Moral Conundrum in Syria

I've just watched Peggy Noonan on ABC's _This Week_.  She was stressing the moral dimension of President Obama's proposed intervention in Syria, saying that it was necessary to underscore the immorality of using poison gas.

But, by the same token, do we wish to support the rebels, who are trying to cleanse their areas of Syria of the ancient Christian communities resident in them?  Syrian Christianity predates even the conversion of Paul the Apostle, who, after all, received baptism from a Damascene named Ananias (Hananiah) while sheltering in the home of another named Judas. This would place the beginnings of the Syrian churches in the years immediately following the death and resurrection of Jesus Christ.  Support for the Syrian rebels thus is support for genocide, an issue against which we supposedly came down firmly in Bosnia and Kosova during the Clinton administration.

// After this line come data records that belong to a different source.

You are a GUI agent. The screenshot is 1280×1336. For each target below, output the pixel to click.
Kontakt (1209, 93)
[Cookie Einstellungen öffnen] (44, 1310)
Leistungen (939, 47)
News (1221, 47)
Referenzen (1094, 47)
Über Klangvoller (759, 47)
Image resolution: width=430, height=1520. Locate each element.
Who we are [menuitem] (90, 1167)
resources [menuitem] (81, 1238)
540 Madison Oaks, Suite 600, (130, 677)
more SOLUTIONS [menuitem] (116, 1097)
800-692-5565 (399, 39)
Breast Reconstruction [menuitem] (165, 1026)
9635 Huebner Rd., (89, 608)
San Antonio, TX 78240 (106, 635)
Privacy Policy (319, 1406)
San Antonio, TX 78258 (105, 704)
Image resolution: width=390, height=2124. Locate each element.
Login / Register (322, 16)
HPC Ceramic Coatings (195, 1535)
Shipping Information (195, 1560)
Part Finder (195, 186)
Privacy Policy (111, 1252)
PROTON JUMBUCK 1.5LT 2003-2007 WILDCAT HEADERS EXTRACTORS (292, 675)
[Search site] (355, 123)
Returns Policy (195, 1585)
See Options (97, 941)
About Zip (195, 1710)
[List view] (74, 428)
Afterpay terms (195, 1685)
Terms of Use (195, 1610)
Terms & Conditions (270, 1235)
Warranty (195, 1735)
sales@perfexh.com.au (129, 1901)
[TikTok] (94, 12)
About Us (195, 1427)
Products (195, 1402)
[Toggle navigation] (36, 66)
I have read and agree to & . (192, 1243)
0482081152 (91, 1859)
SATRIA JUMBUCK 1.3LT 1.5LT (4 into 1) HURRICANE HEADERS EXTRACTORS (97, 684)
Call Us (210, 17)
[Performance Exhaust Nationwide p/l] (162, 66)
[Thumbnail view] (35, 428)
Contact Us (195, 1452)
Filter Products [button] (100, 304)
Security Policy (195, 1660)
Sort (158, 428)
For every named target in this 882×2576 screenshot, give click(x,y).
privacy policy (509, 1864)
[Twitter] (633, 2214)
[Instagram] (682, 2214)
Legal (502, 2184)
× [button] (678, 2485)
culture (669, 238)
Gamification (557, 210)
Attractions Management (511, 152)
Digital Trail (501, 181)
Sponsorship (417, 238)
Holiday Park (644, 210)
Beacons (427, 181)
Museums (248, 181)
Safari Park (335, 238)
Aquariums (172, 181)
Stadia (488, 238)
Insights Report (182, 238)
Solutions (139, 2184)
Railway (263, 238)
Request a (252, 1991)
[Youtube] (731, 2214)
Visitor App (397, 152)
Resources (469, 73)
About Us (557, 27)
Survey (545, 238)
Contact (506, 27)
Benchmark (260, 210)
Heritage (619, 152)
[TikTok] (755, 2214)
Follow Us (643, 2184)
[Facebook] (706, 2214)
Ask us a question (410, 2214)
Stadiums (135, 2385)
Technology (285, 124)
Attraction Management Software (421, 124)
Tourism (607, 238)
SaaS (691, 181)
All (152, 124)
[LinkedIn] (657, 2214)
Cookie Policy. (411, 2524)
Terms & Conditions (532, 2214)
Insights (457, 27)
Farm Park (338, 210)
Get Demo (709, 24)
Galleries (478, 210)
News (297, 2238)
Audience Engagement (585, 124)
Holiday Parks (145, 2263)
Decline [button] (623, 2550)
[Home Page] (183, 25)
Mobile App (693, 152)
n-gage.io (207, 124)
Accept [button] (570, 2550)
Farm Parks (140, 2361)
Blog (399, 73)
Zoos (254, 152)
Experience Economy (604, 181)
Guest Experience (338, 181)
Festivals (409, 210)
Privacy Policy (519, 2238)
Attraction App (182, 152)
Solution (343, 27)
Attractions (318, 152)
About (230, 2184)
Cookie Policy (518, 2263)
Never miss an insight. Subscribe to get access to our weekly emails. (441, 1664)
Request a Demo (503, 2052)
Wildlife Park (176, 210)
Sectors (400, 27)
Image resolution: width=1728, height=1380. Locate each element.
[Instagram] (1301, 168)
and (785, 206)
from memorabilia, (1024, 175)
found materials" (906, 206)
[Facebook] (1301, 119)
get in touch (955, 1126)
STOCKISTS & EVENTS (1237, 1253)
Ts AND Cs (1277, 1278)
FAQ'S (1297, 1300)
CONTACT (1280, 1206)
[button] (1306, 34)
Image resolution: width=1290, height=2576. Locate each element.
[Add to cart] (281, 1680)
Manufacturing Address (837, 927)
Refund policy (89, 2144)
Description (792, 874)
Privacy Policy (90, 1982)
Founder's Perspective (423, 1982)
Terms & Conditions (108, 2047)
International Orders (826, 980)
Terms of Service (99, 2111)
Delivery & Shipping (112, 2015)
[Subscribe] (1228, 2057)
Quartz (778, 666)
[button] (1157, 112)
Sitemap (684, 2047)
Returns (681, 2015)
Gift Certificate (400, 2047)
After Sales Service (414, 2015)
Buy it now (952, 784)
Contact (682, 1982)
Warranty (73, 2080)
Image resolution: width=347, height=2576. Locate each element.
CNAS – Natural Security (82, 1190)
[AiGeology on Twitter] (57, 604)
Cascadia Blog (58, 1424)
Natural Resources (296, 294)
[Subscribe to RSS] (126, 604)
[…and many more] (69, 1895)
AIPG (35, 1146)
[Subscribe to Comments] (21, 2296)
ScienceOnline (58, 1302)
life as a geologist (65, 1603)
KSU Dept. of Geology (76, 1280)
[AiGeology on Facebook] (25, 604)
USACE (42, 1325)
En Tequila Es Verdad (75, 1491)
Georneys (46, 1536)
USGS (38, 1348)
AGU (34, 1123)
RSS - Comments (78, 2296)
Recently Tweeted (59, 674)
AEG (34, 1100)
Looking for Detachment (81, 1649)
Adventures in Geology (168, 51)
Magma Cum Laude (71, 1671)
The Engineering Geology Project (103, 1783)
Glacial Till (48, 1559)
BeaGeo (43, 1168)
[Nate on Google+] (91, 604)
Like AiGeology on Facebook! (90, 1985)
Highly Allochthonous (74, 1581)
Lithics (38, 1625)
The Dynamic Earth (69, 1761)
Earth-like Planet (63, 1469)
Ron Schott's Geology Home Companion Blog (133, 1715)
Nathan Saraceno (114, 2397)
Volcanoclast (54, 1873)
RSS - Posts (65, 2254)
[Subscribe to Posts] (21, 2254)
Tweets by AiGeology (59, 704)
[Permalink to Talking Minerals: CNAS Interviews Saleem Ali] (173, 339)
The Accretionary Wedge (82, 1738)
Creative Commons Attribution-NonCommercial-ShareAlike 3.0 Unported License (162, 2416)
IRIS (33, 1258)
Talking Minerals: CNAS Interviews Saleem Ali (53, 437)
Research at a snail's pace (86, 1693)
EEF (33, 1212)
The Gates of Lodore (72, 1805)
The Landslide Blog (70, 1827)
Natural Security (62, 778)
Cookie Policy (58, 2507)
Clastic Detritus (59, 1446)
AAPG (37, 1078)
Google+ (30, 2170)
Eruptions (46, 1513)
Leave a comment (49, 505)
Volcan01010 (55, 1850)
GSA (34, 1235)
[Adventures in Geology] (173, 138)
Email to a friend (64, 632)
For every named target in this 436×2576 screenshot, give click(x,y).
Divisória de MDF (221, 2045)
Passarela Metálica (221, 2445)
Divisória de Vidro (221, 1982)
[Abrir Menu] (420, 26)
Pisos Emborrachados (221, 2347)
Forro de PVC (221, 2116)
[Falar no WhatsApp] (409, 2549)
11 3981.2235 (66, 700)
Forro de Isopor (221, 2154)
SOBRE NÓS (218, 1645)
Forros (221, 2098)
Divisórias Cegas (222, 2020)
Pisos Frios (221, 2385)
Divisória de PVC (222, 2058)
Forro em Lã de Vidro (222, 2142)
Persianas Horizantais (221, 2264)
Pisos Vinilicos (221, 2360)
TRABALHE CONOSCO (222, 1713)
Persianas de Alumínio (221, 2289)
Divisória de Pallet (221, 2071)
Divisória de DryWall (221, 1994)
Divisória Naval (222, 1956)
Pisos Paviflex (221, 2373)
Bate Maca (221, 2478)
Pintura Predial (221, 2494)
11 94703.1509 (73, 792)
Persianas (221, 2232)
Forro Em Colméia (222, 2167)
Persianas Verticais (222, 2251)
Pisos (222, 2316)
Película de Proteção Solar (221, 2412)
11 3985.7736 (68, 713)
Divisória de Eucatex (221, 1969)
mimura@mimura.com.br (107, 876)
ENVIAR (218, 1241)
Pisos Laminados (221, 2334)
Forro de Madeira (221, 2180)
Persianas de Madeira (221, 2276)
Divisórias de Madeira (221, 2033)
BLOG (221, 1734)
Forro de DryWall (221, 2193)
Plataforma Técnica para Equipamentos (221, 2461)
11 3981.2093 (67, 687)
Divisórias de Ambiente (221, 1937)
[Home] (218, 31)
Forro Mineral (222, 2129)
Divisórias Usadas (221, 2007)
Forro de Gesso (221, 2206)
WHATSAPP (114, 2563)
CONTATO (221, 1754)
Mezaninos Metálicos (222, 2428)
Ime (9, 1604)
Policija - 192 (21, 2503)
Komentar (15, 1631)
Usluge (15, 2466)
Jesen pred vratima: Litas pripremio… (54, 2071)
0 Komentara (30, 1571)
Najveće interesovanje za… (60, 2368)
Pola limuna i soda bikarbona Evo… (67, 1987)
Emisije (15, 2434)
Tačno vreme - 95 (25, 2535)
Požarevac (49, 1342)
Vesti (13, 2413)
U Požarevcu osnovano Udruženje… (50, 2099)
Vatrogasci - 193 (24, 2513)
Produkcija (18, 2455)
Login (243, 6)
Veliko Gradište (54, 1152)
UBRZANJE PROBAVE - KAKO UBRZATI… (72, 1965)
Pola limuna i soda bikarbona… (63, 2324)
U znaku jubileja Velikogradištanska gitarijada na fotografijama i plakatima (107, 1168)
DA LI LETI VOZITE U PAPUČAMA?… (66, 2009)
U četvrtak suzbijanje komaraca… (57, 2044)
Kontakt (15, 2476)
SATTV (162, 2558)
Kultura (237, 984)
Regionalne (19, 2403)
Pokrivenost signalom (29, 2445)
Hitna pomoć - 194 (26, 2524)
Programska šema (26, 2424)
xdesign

Granted, the Assad regime is an odious one modeled on interwar European fascism and kept in power largely by the lingering effects of Cold War-era Soviet Communist strategic interests which post-Communist Russia apparently wishes to continue.  However, support for the Syrian is also fraught with moral conundrums.

1 comment:

  1. It is a tough one. I really don't know, but I do know that Obama's behavior has destroyed any chance of us influencing events in any major way.